FINISHER-Gebühr: Horst Milde: „Ein Schritt in die richtige Richtung, aber…“ Interview im Fachmagazin road races. ©German Road Races (GRR) e.V.
FINISHER-Gebühr: Horst Milde: „Ein Schritt in die richtige Richtung, aber…“ Interview im Fachmagazin road races.
Die Laufmaut kommt – (leider) – doch keineswegs nach dem Sinn der Funktionäre beim Deutschen Leichtathletik-Verband (DLV) und den Landesverbänden. Nach langem Hin und Her haben die Mitglieder des DLV-Verbandsrates dem Druck der Lauf-Basis nachgegeben und die ab 2016 vorgesehene neue Gebührenordnung bei Lauf-Veranstaltungen korrigiert.
Ursprünglich sollte nämlich jeder Veranstalter einer beim Verband angemeldeten Laufveranstaltung für jeden Finisher über 18 Jahre 1 Euro an den Fachverband abführen – für nicht wenige der 3400 von fast ausschließlich ehrenamtlich tätigen Helfern durchgeführten Veranstaltungen ein existenzielles Problem.
Nach dem Verbandsratsentscheid Mitte Juli in Nürnberg sind es nunmehr künftig 50 Cents, die der DLV und die Verbands-Gliederungen auf Landesebene einkassieren.
GRR-Vorsitzender Horst Milde äußert sich im Interview zum Gezänk um die Finisher-Gebühr.
German Road Races war vorrangig der Wortführer im Kampf gegen die Erhöhung der Gebührenordnung des DLV, die im Ursprung das Abführen von 1 Euro pro Finisher ab 2016 vorgesehen hatte. Die von Ihnen als „Lauf-Maut“ betitelte Abgabe ist in dieser Höhe vom Tisch. Für GRR ist dies sicherlich ein großer Erfolg oder wie beurteilen Sie die Nachbesserungen von Nürnberg?

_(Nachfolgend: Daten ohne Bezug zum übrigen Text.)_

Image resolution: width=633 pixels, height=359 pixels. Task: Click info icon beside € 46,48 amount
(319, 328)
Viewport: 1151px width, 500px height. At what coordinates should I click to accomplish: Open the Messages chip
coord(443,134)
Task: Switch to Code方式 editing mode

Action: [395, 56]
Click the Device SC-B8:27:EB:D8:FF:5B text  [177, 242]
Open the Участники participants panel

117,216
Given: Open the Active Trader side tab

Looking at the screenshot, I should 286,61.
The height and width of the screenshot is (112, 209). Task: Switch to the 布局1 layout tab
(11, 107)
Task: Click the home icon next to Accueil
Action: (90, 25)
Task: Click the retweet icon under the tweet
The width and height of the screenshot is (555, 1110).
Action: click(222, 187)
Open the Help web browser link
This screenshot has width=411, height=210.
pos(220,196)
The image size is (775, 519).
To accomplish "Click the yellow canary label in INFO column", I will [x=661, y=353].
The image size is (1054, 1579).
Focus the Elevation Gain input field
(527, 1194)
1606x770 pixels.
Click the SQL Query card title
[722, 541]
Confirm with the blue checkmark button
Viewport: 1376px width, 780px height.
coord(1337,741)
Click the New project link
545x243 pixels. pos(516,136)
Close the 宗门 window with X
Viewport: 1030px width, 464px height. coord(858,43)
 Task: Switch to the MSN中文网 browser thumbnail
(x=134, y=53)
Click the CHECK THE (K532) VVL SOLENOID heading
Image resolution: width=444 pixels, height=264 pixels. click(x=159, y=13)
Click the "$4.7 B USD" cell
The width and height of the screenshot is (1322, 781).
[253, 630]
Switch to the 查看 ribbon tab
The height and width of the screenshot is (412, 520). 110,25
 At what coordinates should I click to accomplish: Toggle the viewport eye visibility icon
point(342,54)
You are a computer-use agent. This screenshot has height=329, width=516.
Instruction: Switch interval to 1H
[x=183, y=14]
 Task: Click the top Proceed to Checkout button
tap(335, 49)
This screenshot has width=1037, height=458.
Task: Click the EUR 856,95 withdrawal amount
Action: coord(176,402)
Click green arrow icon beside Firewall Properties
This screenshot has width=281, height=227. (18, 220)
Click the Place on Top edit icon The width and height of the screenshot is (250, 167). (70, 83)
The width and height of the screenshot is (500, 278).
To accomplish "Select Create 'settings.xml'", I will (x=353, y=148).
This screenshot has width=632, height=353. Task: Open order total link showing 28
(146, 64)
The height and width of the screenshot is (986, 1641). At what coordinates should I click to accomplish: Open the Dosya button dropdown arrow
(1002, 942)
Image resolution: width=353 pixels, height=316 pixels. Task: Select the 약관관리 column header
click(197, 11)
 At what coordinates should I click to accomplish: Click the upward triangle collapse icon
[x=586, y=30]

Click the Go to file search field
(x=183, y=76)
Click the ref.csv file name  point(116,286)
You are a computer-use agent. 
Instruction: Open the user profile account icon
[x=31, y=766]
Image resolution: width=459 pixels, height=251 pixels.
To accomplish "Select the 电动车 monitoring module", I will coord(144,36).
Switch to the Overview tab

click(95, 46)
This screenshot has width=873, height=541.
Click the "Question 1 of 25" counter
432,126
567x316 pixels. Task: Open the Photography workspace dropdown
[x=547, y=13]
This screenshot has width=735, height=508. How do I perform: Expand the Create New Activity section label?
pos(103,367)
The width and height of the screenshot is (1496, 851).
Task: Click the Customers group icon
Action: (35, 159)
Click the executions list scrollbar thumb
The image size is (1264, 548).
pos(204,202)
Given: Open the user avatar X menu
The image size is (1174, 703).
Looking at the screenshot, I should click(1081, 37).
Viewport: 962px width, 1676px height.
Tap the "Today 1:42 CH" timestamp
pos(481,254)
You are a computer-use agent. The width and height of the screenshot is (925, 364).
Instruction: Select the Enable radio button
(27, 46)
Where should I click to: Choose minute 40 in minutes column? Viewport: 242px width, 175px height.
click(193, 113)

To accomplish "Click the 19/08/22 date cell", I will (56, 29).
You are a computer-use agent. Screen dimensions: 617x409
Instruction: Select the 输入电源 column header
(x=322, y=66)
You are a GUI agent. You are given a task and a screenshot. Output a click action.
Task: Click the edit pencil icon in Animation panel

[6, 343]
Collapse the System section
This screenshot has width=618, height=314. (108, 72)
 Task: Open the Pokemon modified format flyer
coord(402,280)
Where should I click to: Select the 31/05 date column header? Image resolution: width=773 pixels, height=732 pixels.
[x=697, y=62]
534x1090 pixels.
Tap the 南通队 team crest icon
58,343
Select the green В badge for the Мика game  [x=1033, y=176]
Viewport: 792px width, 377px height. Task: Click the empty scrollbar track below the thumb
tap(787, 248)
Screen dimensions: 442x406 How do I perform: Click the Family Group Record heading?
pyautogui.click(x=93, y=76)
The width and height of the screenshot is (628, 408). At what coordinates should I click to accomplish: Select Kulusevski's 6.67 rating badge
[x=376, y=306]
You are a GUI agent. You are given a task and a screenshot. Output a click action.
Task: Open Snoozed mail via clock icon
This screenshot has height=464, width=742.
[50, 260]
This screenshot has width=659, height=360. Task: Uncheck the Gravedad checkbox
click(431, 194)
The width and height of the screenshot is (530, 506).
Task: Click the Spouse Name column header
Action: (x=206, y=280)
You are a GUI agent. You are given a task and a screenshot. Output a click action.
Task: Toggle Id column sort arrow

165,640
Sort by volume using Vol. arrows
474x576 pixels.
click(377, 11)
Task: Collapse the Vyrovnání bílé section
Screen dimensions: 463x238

Die Nürnberger Beschlüsse sind ein Schritt in die richtige Richtung. Aber es sind einige Eckpunkte unserer Forderung, die die Verwendung und vor allem aber die kleineren Veranstaltungen betreffen, die leider unter den Tisch gefallen sind! Das kann so jedenfalls nicht bleiben. Da muss in einem zu schaffenden Laufforum oder einem Runden Tisch nachgearbeitet werden! Grundsätzlich ist es jedenfalls begrüßenswert, dass man sich beim DLV nach den umfangreichen Protesten der Basis bewegt hat. Auch wenn es sehr lange gedauert hat, nach meiner Einschätzung viel zu lange, denn in der Zwischenzeit ist viel Porzellan zerschlagen worden.
Können Sie diese Einschränkungen in Ihrer Bewertung präzisieren?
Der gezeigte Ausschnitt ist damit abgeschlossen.